#### Assignment:
Every line from the top of the records below through the one containing "Task: Choose 'Установить" must be copied exactly, and the pictures must not be.

#### Material for this task:
-=-=-

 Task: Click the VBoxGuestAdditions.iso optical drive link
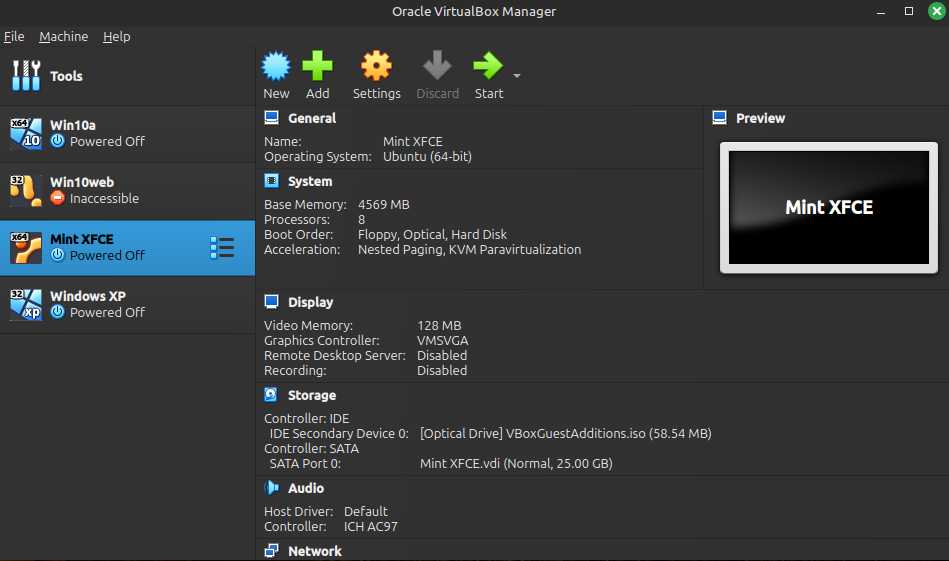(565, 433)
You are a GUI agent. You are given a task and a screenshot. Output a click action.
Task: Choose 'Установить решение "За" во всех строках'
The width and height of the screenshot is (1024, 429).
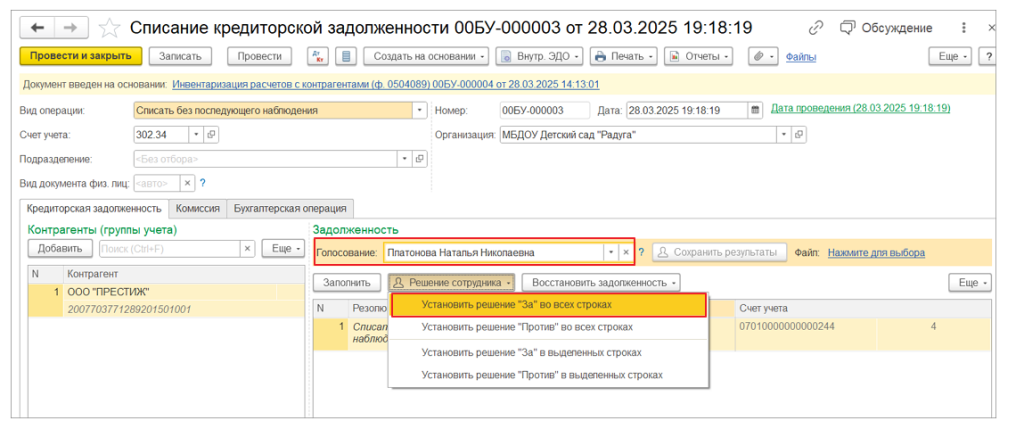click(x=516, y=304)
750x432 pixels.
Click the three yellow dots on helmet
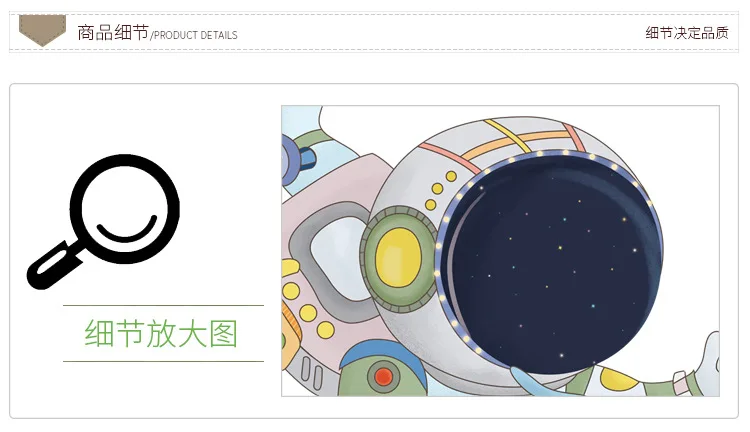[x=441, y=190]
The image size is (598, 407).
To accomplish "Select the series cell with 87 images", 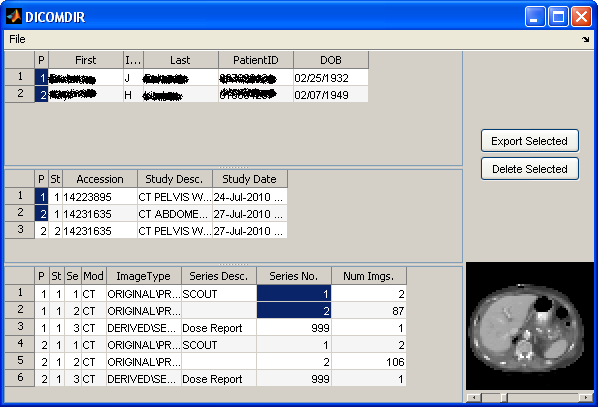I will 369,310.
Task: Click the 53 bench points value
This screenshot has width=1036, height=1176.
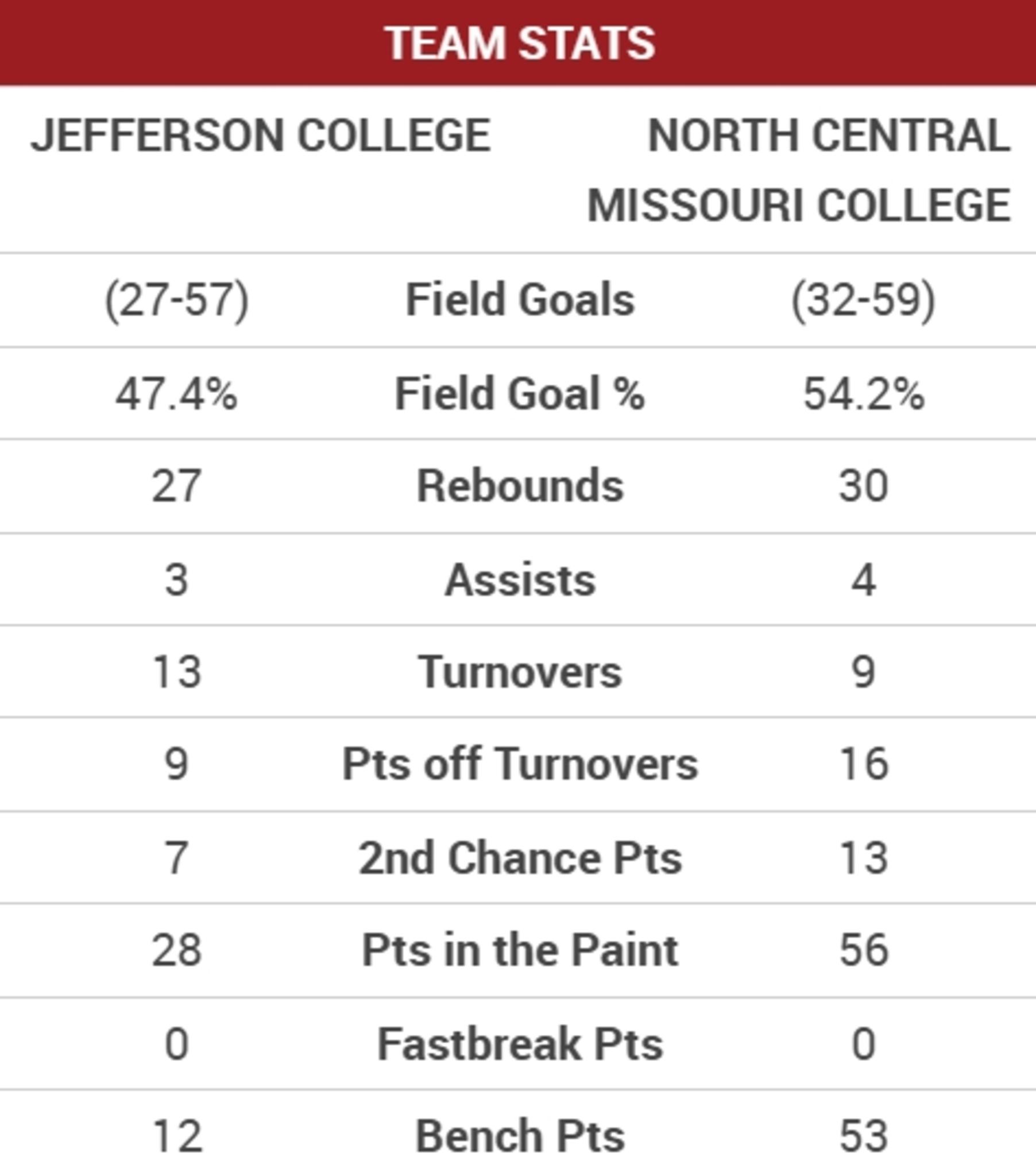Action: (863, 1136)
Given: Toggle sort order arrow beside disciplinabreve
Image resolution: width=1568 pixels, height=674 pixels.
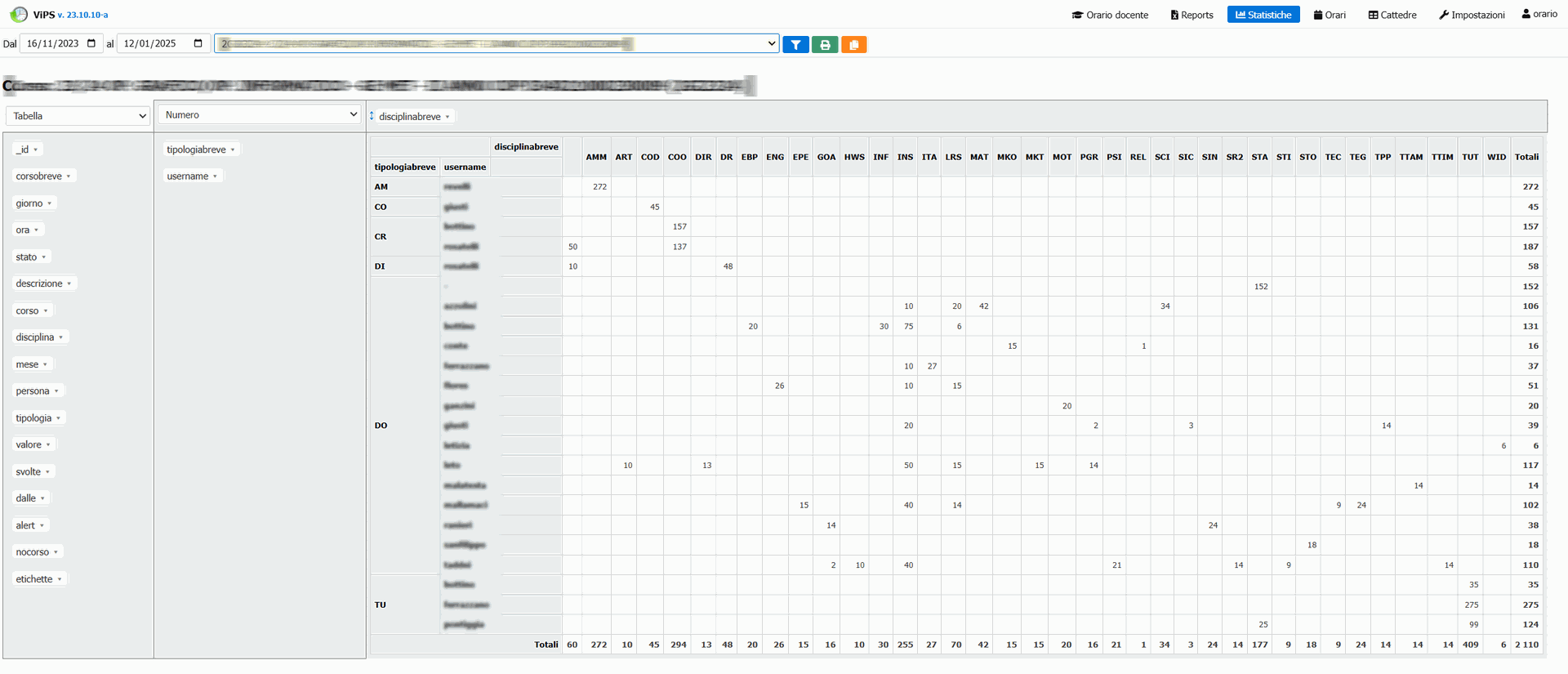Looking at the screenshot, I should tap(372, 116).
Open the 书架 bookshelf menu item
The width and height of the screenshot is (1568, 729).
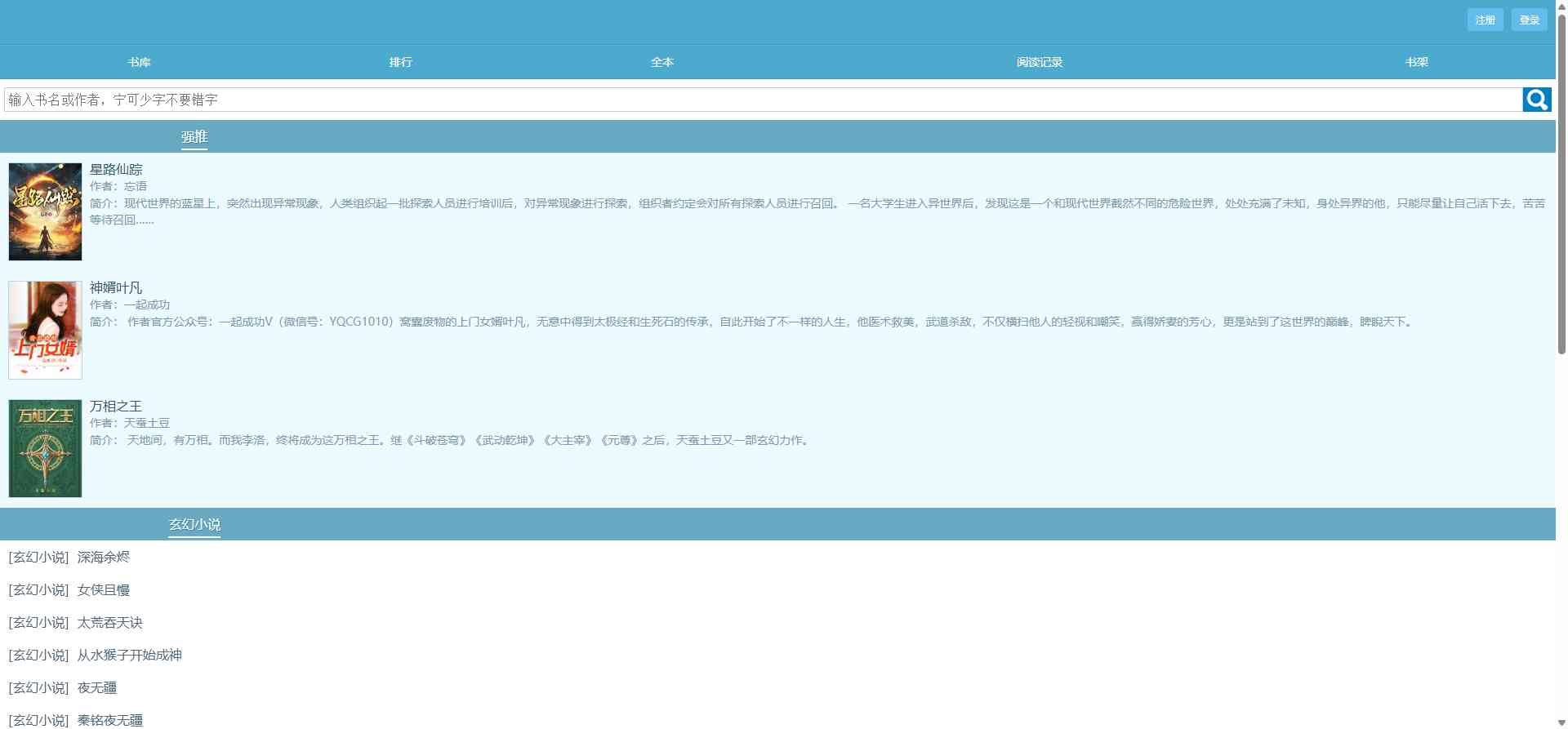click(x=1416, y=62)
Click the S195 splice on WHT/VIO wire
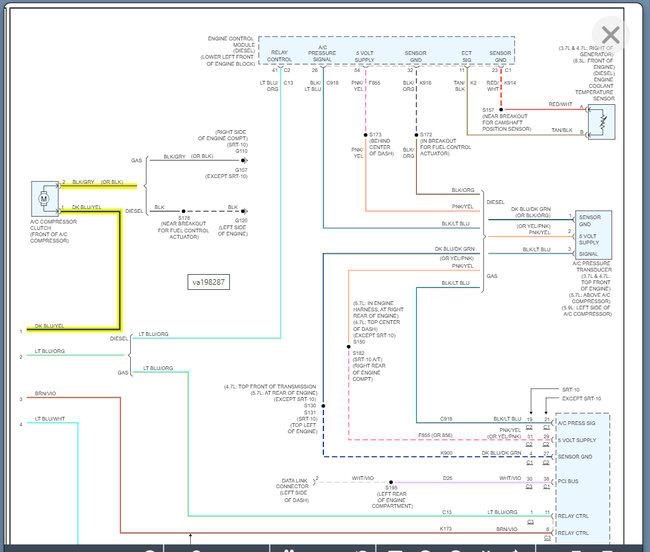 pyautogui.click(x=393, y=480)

-=-=-

#### Exercise output:
 Task: Click the VBoxGuestAdditions.iso optical drive link
(565, 433)
You are a GUI agent. You are given a task and a screenshot. Output a click action.
Task: Choose 'Установить решение "За" во всех строках'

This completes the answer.